■ **Exercise prompt**: In the data that follows, count every line holding the string "Switch" and give the count alone.
Given data START
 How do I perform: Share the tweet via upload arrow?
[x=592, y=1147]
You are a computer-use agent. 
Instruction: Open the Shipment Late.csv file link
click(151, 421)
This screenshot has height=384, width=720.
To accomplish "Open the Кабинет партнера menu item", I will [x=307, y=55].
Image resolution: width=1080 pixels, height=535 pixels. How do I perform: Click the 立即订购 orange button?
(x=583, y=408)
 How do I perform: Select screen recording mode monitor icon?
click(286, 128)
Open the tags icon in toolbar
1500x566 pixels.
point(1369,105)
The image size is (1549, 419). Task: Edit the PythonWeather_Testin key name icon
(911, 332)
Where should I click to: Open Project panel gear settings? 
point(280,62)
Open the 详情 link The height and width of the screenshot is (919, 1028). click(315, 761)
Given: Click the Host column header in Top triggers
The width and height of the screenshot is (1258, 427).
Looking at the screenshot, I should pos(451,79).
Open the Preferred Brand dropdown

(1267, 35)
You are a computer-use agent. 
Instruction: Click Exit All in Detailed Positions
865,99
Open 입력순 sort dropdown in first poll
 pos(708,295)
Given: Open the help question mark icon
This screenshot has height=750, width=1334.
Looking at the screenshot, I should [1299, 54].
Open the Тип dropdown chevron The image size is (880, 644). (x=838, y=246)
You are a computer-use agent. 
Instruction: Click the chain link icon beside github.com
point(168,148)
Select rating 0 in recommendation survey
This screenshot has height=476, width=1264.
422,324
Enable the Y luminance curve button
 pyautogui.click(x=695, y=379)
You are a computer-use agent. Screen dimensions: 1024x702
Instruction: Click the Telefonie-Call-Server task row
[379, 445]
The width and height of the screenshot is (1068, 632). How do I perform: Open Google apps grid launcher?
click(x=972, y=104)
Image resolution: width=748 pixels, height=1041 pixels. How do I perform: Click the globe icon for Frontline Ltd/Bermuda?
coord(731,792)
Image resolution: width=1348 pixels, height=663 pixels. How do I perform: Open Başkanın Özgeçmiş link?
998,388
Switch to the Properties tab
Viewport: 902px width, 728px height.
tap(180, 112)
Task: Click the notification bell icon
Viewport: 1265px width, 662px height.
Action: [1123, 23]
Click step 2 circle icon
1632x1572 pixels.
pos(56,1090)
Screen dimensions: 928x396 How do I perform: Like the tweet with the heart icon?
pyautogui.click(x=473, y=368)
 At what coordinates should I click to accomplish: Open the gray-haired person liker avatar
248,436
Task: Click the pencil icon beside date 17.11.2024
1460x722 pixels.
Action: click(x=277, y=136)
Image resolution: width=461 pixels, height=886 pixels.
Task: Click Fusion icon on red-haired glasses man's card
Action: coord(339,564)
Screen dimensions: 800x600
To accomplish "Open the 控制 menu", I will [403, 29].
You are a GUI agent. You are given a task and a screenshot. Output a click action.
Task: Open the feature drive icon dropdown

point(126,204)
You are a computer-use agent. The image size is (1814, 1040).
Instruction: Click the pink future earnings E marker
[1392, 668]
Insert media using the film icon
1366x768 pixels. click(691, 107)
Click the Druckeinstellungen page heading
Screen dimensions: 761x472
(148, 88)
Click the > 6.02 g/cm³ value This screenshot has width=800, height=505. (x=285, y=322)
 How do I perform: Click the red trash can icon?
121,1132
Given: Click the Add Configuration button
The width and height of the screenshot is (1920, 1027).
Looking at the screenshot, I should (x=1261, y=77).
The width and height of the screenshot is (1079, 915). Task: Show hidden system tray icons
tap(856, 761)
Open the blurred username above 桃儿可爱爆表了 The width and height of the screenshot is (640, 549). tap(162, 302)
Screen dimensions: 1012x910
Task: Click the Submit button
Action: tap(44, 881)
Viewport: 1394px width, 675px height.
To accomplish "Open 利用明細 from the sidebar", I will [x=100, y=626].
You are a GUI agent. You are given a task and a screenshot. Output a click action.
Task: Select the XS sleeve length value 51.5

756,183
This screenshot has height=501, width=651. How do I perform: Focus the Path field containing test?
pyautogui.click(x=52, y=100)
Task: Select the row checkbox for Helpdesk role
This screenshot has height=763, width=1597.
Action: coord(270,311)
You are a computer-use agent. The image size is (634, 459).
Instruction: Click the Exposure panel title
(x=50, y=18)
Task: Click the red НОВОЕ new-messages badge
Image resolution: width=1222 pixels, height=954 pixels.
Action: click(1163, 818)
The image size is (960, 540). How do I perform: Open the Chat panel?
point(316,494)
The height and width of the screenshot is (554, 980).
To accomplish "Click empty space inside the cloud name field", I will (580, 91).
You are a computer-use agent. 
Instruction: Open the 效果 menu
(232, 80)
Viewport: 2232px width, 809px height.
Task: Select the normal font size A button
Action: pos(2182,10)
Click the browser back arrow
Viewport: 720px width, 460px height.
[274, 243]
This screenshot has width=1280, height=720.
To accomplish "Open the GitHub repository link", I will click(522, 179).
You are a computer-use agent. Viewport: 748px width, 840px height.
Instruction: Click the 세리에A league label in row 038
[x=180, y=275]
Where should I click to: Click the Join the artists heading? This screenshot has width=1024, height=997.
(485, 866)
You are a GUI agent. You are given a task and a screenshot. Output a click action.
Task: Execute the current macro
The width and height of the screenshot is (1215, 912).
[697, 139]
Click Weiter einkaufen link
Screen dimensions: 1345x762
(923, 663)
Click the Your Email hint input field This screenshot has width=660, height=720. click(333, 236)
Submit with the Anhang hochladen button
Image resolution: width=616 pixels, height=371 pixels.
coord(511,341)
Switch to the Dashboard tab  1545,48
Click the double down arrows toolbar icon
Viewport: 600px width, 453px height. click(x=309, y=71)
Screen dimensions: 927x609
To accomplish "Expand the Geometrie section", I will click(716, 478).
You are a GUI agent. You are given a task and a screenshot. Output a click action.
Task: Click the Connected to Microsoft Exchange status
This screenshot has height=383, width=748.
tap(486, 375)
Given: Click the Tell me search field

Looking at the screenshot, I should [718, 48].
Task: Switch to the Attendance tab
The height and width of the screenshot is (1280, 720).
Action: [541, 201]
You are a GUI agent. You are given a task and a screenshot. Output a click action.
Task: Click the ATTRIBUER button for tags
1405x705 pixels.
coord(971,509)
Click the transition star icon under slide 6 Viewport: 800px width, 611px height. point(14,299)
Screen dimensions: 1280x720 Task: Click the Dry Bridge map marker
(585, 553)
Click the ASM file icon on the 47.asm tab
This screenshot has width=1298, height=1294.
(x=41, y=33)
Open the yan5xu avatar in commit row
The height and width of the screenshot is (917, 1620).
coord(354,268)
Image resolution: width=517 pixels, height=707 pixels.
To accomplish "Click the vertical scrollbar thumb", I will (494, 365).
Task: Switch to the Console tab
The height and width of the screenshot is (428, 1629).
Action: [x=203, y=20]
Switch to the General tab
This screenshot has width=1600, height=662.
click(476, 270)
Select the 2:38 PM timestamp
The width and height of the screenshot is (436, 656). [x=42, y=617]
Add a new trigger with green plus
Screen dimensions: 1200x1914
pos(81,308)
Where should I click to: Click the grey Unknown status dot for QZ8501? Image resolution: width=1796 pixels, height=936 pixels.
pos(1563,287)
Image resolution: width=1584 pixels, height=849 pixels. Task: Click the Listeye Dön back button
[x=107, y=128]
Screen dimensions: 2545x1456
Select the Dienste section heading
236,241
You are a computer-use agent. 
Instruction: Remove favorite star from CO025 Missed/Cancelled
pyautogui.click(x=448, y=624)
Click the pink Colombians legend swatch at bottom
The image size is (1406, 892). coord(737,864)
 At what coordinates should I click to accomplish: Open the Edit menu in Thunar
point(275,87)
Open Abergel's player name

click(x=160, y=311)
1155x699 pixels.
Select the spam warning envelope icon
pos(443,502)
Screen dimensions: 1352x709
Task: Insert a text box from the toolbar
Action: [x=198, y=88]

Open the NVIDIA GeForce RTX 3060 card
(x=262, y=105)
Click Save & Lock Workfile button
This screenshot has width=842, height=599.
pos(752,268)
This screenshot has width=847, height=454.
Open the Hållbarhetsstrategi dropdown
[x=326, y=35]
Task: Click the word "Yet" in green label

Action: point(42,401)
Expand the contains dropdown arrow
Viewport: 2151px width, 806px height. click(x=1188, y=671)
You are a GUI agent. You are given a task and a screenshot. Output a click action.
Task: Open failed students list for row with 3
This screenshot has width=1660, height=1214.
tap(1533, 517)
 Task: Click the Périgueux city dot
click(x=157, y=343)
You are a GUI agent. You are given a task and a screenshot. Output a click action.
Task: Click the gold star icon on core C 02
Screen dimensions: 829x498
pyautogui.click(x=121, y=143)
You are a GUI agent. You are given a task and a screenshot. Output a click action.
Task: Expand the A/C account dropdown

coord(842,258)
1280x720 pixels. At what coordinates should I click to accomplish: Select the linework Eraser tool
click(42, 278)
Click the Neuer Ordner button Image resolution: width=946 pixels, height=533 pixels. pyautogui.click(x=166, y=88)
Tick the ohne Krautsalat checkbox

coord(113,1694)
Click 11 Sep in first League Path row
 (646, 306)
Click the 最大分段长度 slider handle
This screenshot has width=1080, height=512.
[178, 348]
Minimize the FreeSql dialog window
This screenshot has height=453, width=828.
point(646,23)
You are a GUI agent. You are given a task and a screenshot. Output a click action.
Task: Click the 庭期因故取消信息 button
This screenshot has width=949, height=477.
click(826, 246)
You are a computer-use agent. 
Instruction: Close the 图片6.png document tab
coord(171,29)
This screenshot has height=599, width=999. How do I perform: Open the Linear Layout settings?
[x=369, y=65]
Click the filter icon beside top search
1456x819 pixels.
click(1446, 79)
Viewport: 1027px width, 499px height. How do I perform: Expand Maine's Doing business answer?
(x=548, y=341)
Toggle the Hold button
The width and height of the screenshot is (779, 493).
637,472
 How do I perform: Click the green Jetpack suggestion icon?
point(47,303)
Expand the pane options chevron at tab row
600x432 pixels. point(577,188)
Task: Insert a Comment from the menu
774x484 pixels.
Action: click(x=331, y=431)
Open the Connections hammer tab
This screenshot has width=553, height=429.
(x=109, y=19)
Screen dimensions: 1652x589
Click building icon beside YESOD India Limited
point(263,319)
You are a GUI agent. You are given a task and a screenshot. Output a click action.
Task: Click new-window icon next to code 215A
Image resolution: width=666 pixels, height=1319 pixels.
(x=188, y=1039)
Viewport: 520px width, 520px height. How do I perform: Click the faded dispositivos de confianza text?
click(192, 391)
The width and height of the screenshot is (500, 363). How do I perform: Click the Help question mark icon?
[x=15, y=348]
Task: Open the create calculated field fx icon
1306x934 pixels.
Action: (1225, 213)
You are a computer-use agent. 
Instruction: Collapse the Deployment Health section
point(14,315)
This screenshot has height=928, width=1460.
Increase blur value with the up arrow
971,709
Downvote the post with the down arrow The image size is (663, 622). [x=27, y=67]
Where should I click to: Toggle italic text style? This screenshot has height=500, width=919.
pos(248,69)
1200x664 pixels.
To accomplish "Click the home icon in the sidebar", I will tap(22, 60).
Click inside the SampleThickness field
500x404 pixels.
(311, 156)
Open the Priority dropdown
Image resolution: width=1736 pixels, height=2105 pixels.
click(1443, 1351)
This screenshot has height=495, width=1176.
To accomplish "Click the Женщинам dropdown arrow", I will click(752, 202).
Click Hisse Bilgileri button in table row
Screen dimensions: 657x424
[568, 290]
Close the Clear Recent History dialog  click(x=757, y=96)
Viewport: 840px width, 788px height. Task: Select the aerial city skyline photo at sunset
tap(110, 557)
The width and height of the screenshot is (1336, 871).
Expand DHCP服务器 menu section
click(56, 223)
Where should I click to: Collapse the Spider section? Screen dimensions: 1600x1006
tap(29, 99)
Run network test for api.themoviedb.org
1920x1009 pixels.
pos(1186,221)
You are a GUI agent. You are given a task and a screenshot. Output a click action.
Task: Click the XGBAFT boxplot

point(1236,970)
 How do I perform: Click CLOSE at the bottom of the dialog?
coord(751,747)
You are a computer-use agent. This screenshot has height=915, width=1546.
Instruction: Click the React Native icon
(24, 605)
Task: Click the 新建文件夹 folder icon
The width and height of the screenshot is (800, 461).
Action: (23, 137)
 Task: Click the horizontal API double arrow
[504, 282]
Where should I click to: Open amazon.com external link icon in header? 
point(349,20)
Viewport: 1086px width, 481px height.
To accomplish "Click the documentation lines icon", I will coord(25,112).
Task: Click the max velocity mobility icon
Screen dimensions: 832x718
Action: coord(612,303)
Given data END
■ **Solution to this task**: 5